Top of Source data
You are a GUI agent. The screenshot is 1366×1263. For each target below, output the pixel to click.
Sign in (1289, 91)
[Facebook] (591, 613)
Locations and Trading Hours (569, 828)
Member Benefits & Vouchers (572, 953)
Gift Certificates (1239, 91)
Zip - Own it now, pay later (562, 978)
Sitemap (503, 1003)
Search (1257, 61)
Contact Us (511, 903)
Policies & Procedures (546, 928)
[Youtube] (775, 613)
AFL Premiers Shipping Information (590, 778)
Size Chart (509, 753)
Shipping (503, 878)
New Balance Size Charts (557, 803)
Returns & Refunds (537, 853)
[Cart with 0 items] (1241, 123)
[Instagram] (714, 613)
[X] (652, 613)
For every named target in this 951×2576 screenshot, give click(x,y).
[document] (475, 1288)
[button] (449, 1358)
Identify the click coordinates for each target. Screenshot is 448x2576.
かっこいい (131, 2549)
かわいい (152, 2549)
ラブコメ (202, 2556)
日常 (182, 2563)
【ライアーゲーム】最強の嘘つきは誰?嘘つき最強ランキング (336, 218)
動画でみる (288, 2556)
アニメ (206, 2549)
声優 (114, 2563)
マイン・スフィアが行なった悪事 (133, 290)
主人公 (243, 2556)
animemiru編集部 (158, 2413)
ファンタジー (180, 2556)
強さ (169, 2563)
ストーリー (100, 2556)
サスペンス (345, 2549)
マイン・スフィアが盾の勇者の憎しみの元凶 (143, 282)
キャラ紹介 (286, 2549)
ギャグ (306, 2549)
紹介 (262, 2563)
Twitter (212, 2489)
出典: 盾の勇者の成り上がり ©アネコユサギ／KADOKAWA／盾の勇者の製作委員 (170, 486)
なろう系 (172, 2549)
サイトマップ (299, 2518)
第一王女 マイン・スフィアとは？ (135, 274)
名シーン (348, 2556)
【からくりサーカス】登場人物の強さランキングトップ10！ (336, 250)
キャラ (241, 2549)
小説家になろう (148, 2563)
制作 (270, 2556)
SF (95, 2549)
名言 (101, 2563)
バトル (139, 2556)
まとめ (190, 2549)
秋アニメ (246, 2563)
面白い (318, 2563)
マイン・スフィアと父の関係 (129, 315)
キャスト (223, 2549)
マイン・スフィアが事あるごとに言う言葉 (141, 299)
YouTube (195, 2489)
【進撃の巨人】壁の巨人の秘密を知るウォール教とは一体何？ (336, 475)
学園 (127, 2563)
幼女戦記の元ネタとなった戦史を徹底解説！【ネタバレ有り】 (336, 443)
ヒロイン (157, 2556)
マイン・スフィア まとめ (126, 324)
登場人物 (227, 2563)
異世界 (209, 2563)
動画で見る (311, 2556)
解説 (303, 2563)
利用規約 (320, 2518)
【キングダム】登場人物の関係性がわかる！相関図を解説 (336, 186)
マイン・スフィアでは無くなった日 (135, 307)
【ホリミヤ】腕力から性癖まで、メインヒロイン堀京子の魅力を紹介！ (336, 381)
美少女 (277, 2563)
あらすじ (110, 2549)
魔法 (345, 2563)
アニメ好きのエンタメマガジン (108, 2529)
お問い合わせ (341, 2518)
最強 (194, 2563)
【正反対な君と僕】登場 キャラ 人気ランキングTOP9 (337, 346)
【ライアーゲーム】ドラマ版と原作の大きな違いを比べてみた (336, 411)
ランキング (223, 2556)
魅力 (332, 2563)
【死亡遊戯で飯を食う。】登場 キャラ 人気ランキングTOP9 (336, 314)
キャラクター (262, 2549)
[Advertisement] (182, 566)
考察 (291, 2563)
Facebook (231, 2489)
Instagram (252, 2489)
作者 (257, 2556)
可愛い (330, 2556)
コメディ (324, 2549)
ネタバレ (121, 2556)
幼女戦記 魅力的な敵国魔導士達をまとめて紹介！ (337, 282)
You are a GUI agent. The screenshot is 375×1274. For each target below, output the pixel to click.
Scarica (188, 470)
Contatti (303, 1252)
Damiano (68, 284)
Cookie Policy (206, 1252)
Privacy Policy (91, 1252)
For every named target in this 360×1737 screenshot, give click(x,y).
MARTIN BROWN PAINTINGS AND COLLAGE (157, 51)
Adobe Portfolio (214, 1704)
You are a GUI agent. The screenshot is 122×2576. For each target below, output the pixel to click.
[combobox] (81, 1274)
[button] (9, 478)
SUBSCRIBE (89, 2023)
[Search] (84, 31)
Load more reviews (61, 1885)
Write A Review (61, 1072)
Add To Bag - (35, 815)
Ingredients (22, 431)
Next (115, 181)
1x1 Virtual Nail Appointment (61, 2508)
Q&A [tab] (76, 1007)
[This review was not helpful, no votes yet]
Bottom of Source data
If the string "target" appears in a line of the entries, report the line.

You are a GUI agent. The screenshot is 1366×1263. For each target below, output the pixel to click.
For every named target in this 951×2576 screenshot, give click(x,y).
Identify the click coordinates for each target. Screenshot is 448x2576.
You are a GUI agent. The screenshot is 375×1274. For each target below, output the pixel to click.
For every named target in this 360×1737 screenshot, give click(x,y).
You are a GUI agent. The screenshot is 122×2576. For each target below, output the pixel to click.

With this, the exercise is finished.